WHAT: Seminar on “Iraq in Perspective”
WHEN: 7-8:15 p.m. Tuesday, April 29, 2003
WHERE: Room 308, Blegen Library
ADMISSION: Free and open to the public
SPONSOR: McMicken College of Arts and Sciences
SPEAKERS AND TOPICS: 

  • Brian Rose, professor of classical archaeology
    “Iraq in Antiquity”
    In antiquity, Iraq was known as Mesopotamia and was the center of some of the great empires of the ancient Near East: the Sumerians, Assyrians and Akkadians, among others. Babylon was famous for the Tower of Babel and the Hanging Gardens, regarded as one of the seven wonders of the ancient world, and King Hammurabi produced one of the first written codes of law. Constant warring among empires gave rise to an elaborate program of propaganda glorifying dynasties and conquests. A similar iconography has been consistently used by the Ba’ath Party in Iraq, and the monuments of Mesopotamia played a major role in that iconography. Rose will explore the extent to which the Mesopotamian past was co-opted by the regime of Saddam Hussein. His triumphal iconography will be compared to that of the Shah of Iran in the 1970s.
  • Jack Davis, Carl W. Blegen Professor of Greek Archaeology
    “Archaeology & Foreign Policy in Iraq: The Case of Gertrude Bell”
    Gertrude Bell (1868-1926), British archaeologist, explorer, intelligence officer and diplomat devoted the last quarter century of her life to the Arab peoples. Her memoirs, diaries and letters are masterpieces  of late Victorian travel-writing. She helped found the national archaeological museum of Iraq, which has just been looted in Baghdad. Even more significantly, she was a highly influential adviser to the British, shaping decisions that led to the creation of the modern state of Iraq. Many of those policies continued to guide successive Iraqi governments (including Saddam Hussein's Ba’ath party).

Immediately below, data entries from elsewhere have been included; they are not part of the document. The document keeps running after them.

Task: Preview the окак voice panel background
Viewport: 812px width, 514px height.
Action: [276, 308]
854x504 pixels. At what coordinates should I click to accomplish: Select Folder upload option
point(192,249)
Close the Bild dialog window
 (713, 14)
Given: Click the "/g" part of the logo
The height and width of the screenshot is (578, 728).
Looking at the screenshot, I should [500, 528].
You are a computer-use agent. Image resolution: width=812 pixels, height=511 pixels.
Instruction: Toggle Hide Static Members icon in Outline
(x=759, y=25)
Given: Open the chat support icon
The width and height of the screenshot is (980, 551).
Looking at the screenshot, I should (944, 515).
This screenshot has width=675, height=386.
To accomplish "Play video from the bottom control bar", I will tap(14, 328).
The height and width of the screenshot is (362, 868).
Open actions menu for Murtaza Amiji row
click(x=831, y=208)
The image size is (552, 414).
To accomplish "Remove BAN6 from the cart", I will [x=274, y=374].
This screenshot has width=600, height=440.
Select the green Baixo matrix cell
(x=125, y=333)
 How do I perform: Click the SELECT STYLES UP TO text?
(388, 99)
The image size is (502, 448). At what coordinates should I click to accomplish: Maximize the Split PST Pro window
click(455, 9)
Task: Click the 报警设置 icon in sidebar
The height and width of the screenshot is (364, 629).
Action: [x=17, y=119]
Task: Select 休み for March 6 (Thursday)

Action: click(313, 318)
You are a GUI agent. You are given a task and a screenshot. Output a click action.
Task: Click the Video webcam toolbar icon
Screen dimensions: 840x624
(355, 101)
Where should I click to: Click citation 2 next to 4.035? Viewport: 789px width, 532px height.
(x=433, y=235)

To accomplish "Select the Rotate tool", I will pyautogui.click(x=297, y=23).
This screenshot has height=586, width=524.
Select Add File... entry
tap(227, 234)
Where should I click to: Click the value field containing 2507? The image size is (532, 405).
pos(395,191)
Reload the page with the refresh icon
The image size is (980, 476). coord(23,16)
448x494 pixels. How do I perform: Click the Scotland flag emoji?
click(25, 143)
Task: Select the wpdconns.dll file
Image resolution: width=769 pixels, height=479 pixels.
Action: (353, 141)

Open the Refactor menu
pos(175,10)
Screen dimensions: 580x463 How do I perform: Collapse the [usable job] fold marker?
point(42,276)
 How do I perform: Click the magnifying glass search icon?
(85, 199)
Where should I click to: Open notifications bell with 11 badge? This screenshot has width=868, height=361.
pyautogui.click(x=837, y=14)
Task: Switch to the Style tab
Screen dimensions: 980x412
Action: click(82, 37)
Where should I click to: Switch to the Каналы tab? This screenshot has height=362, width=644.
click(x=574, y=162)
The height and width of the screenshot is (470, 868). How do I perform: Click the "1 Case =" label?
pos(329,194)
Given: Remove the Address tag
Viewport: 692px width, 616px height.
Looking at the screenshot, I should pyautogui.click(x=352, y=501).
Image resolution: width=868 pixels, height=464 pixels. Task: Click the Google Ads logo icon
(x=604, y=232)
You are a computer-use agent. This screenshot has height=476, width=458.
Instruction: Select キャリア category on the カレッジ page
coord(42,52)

  • Elizabeth Frierson, assistant professor of history
    “The Ba’ath Party of Iraq, Before and After Saddam Hussein”
    Ba'ath party ideology at its founding looked like a feasible and relatively benign road to socialist democracy in new Arab nation-states. By the 1970s, however, it had been hijacked by single-party despots and transformed into a basis for fascist state-society relations. Were Arab and Western observers deluded in thinking the Ba'ath party was the door to a brighter future? Does Ba'ath ideology have any legitimacy today? The future for Ba’ath in Iraq may hold anything from post-war purge and retributions, to South Africa-style truth and reconciliation movement.